Anna H.

      I had a son and daughter go to CHUP who did both the 3s and the 4s programs.  And although they are very different people, both entered Kindergarten confidently and excelled in their classrooms.  They made friends quickly, developed a good relationship with their teacher and stayed toward the top of their class academically.  Their personal strengths were nurtured at CHUP as well.  This meant that by the middle of Kindergarten my son started moving into the 1st grade class for reading (now in 2nd grade he goes to 3rd grade for both reading and math).  My daughter who excels socially has been commended for her ability to mediate conflict amongst classmates, something she definitely learned at CHUP, and is also reading now half way through her Kindergarten year.  The pre-math skills they learned at CHUP also meant that many of the tasks and activities they did in the first half of Kindergarten were familiar to them even if not completely mastered yet.

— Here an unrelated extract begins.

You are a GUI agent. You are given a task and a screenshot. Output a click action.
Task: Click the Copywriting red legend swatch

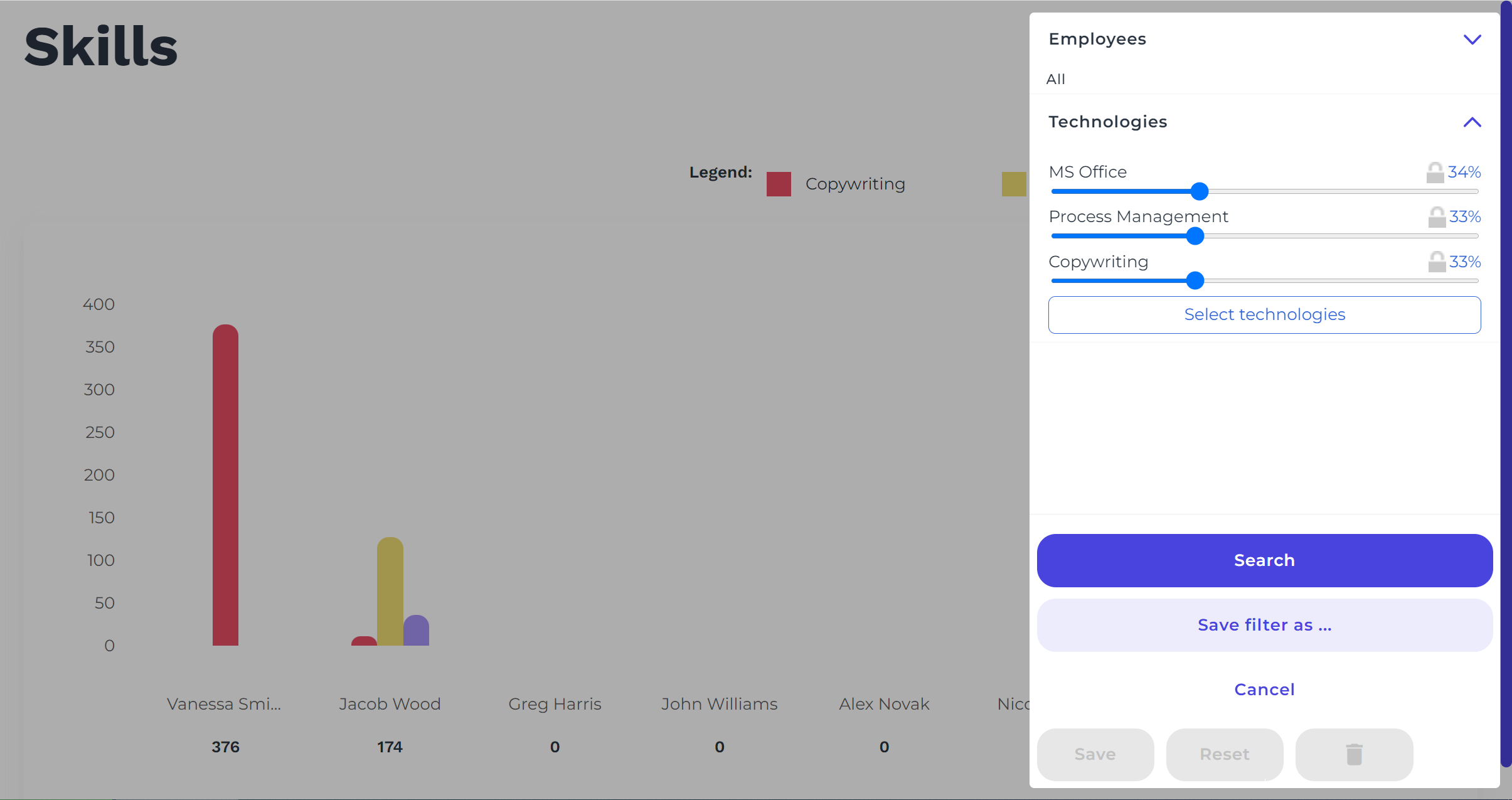(x=779, y=184)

      My son completed the 4s program prior to the extension of the day and addition of lunch, and he did struggle moving a bit into a full day program for awhile.  This worked itself out eventually, but we were pleased to see our daughter have less of a struggle with that – something I attribute to those changes in the 4s program.  She had the practice of eating lunch at school as well, which was very helpful.  I think this ability for parents to input into the program and for the program to make minor shifts while remaining true to its core of learning through play, is amazing!  My children never struggle to have ideas or questions, and their teachers consistently report that they are eager to learn.  CHUP prepared them to work independently and was an amazing launch pad for elementary school.
      Besides my children’s experiences, my own experience as a CHUP parent prepared me to be involved in my children’s education.  Working with other parents to fundraise, or chatting with teachers about possible field trips, or the principal about wider school policy does not feel foreign to me at all, because I was encouraged to do those things at CHUP.  Parents are the most important factor in a child’s education and I’m so thankful that CHUP taught me ways of being involved that would benefit both my child and their school community.